KWCH - Kansas News and Weather - City Settles with Hearing Impaired Man

City Settles with Hearing Impaired Man

(WICHITA, Kan.)

One taser, a $50,000 price tag.  Tuesday the Wichita City Council voted to settle a lawsuit with a man tased inside his own home in 2007.

Back then, officers said they had to use the taser because the man wouldn't follow their instructions.

That's because he couldn't hear them - he was hearing-impaired.

The city's law department says it is not admitting to any wrong doing on the officers' part. But it believes the $50,000 settlement will save time, and money.

The city's law department says it does not want the case to go to a jury - officers using a taser on a hearing-impaired man in his own home.

"I was mad but I was scared and shocked about it," Donnell Williams told Eyewitness News in 2007. "I've never had a gun pointed at me."
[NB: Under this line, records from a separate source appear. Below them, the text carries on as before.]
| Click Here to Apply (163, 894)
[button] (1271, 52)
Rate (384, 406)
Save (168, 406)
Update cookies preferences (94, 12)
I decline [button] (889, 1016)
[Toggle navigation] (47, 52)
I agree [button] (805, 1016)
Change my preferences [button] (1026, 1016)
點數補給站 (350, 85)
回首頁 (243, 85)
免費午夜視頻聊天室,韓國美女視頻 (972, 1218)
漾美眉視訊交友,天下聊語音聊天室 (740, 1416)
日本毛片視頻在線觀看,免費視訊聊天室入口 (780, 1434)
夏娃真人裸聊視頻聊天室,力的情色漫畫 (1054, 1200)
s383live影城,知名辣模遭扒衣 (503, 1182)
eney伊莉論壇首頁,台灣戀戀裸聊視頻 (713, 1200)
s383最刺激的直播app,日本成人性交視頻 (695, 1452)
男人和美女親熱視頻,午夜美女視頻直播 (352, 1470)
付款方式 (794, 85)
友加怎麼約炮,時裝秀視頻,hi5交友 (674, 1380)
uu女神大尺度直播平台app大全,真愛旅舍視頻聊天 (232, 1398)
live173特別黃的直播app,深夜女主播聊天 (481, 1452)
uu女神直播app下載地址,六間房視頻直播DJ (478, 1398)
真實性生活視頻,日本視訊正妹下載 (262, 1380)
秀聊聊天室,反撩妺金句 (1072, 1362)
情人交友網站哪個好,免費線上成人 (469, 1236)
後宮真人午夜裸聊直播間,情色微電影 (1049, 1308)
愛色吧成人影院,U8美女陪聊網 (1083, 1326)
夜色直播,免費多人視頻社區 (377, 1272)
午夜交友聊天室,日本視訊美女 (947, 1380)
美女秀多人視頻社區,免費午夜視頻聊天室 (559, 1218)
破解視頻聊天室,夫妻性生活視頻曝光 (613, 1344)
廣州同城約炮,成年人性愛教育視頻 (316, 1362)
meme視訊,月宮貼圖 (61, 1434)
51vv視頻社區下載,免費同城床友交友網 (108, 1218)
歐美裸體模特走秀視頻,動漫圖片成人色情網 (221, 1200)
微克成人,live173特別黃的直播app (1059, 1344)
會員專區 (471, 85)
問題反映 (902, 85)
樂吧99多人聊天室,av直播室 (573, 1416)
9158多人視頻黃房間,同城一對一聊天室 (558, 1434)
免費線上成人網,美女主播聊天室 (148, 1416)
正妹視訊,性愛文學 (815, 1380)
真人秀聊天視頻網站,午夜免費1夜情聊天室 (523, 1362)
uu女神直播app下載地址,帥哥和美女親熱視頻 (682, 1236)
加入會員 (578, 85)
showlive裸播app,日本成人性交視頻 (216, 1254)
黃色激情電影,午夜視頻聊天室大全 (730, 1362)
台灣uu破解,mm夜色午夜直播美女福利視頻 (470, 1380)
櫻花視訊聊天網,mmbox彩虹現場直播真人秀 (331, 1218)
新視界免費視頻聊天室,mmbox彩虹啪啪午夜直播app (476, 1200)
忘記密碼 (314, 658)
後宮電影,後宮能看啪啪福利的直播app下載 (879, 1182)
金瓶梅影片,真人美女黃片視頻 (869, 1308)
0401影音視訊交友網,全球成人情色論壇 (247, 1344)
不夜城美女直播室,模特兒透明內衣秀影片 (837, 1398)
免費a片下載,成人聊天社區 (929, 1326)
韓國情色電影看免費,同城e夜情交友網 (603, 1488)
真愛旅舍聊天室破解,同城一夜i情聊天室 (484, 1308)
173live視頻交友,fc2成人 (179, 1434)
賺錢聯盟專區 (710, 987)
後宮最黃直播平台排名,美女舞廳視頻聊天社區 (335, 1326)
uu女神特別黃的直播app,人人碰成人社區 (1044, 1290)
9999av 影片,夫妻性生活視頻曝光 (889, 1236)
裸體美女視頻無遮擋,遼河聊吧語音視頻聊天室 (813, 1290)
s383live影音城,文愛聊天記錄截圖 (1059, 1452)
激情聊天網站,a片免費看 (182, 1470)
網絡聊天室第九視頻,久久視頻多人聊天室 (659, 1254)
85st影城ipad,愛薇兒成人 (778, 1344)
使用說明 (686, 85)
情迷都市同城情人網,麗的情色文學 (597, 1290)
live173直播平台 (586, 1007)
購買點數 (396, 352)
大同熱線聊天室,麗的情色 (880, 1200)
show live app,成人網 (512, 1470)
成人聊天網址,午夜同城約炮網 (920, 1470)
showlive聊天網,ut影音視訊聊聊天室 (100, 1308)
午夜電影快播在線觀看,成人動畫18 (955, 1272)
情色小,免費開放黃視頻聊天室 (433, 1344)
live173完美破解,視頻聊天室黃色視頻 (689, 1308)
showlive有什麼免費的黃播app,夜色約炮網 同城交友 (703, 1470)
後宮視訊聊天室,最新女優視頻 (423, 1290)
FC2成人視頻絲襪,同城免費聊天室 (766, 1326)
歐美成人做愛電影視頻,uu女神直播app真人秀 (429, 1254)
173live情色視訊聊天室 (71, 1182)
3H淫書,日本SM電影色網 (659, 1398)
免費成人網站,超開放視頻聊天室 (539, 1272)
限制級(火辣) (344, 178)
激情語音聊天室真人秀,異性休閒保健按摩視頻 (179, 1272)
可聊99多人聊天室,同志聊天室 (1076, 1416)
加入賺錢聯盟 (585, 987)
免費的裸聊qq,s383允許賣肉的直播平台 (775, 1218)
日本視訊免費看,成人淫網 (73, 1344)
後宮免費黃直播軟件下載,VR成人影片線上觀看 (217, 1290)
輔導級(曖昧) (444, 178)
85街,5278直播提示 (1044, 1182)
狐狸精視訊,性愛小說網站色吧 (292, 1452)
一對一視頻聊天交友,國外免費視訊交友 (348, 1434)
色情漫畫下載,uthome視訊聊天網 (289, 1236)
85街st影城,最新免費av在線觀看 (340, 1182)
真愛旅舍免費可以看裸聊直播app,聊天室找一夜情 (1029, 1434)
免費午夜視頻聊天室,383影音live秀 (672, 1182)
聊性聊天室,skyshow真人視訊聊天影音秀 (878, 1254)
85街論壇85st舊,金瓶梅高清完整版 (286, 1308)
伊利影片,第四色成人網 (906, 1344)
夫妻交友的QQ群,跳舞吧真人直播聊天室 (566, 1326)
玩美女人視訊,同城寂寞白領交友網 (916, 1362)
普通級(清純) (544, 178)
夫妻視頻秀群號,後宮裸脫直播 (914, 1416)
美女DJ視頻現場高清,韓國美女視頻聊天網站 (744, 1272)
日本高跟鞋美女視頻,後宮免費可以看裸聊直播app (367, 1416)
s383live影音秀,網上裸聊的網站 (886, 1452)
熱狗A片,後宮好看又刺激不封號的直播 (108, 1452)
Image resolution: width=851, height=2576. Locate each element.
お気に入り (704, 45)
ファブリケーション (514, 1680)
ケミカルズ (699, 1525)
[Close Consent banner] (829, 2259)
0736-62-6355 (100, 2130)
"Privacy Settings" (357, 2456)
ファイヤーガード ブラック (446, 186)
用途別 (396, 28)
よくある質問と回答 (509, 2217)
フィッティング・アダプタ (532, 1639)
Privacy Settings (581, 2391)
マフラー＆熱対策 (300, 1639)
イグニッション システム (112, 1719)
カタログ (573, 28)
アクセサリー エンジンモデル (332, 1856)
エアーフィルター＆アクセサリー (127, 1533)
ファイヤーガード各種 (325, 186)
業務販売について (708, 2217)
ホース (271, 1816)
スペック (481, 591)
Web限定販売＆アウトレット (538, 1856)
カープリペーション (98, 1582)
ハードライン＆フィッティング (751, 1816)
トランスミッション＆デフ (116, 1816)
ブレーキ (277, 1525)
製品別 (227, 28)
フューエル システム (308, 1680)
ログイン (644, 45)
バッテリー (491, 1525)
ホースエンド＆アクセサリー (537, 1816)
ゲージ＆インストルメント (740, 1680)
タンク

He said then he's basically deaf without his hearing aid, and he was without it the night in November of 2007 police busted into his house on North Estelle.

Williams said he had just gotten out of the bathtub, wearing only a towel.

He couldn't understand the officers' instructions to show his hands -- so they used a taser on him.

Officers say they were concerned of their own safety. They were responding to a shooting that turned out to be a false call.

The settlement money will come from the tort claims fund, and if Williams accepts the payment, he can't make any other claims regarding this incident.